-- DATA IN THIS EXERCISE follows --

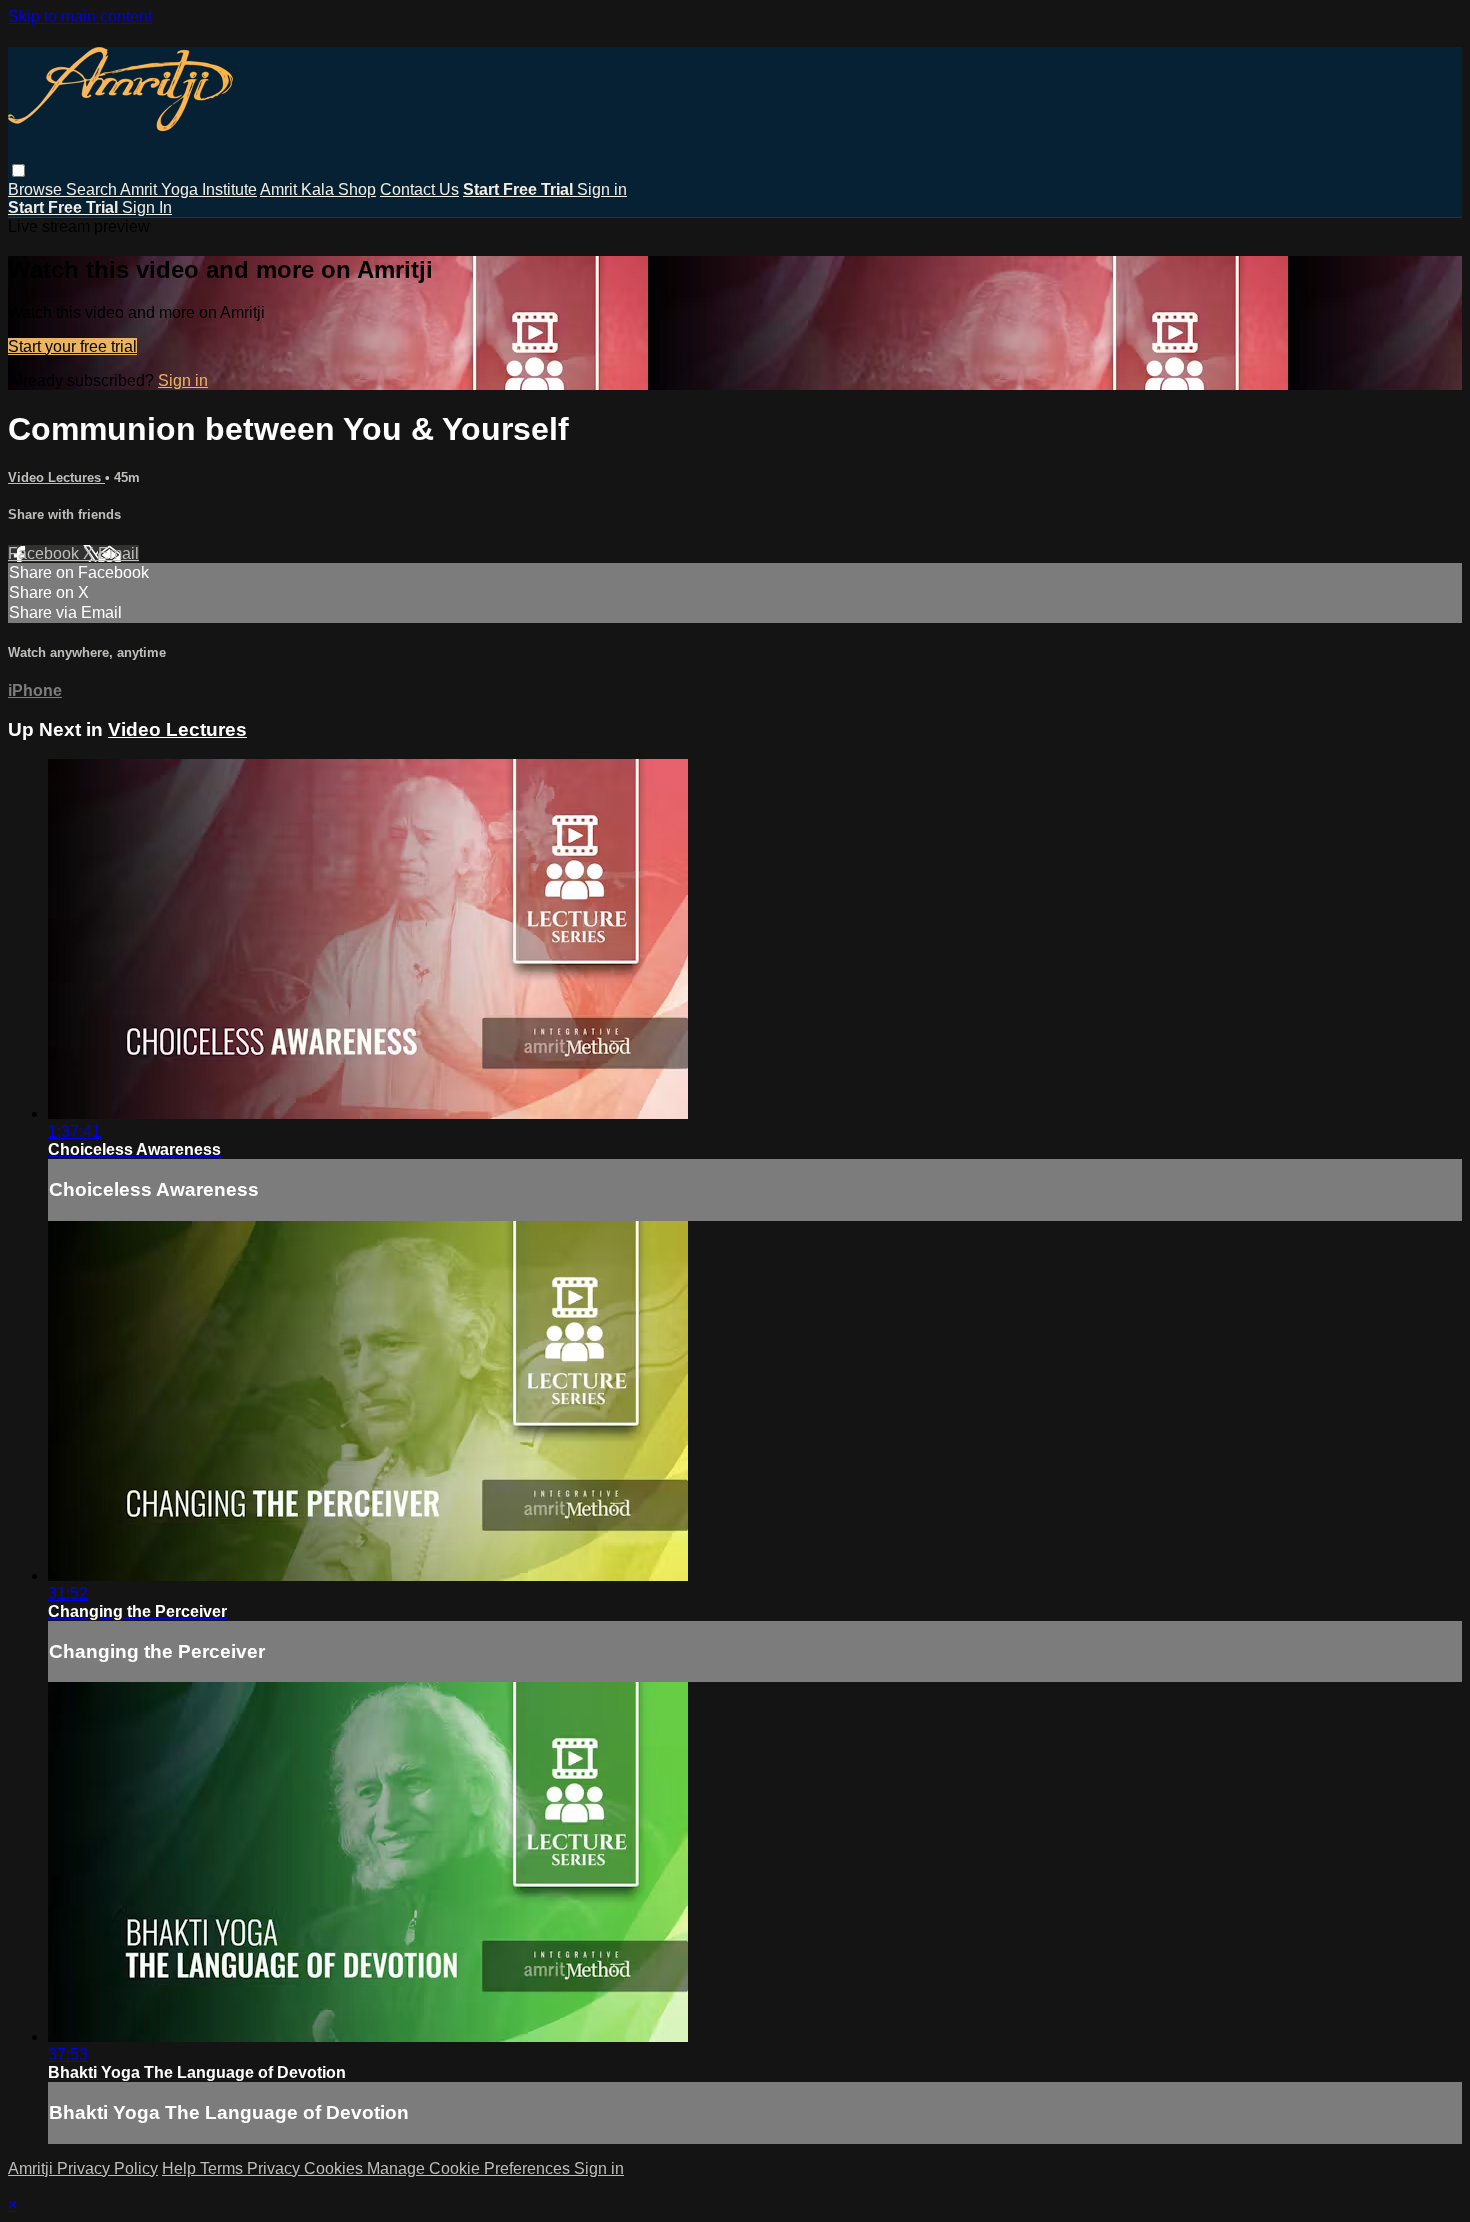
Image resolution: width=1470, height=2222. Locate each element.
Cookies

-- DATA IN THIS EXERCISE concluded --
-- DATA IN THIS EXERCISE follows --

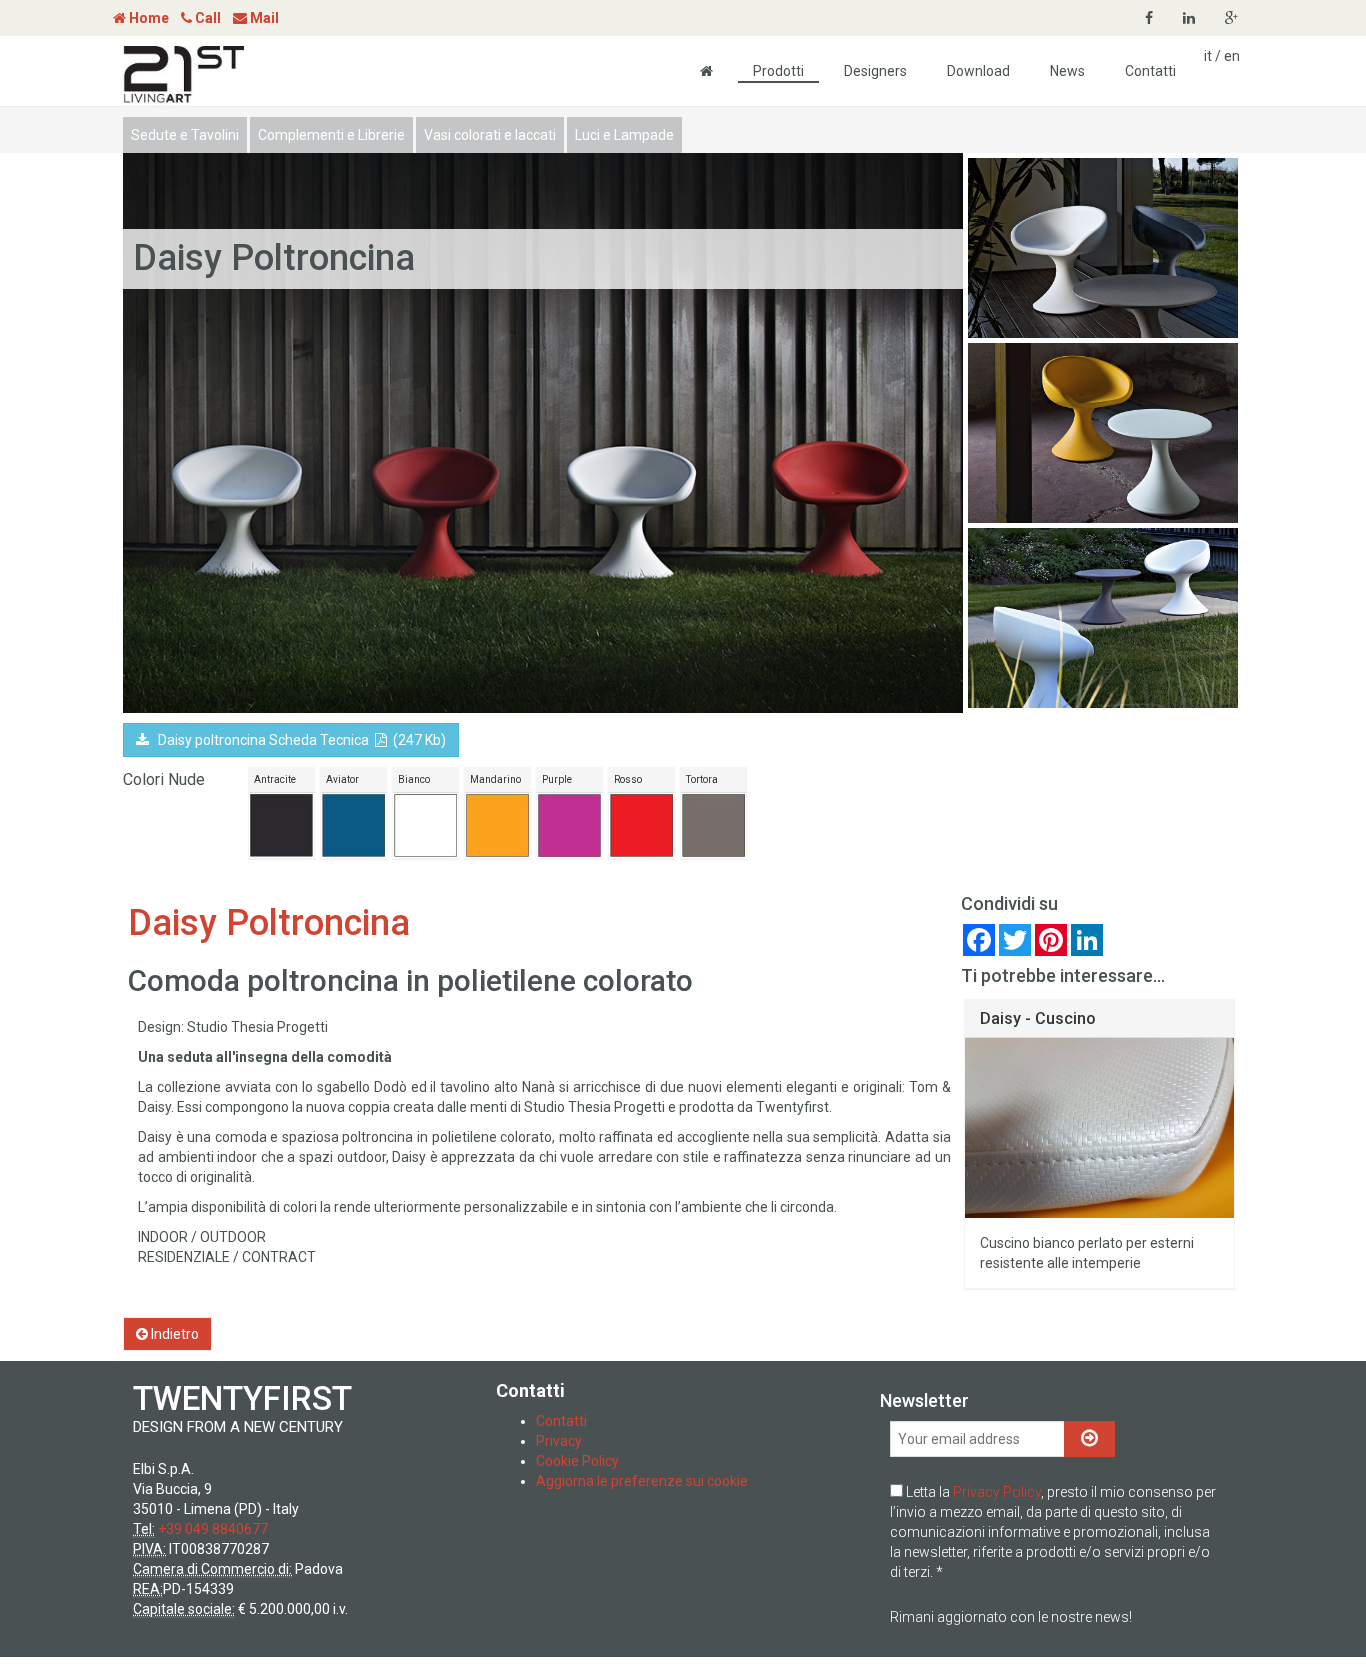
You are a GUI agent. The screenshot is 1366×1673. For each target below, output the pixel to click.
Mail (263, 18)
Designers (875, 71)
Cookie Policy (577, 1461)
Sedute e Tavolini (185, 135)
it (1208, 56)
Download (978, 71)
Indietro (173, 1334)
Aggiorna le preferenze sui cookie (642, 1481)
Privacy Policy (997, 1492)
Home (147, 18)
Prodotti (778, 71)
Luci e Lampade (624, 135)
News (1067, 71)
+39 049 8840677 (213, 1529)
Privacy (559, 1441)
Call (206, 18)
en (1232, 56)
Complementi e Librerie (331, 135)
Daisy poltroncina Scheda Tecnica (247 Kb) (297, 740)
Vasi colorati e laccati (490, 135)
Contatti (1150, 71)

-- DATA IN THIS EXERCISE concluded --
-- DATA IN THIS EXERCISE follows --

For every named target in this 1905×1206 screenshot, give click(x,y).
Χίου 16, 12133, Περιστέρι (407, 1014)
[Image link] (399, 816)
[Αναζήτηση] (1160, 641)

-- DATA IN THIS EXERCISE concluded --

• [EXERCISE BRIEF]:
Looking through the data above, copy out each line in which the string "target" occurs.

• [OUTPUT]:
You are a GUI agent. The screenshot is 1366×1673. For each target below, output the pixel to click.
For every named target in this 1905×1206 screenshot, give click(x,y).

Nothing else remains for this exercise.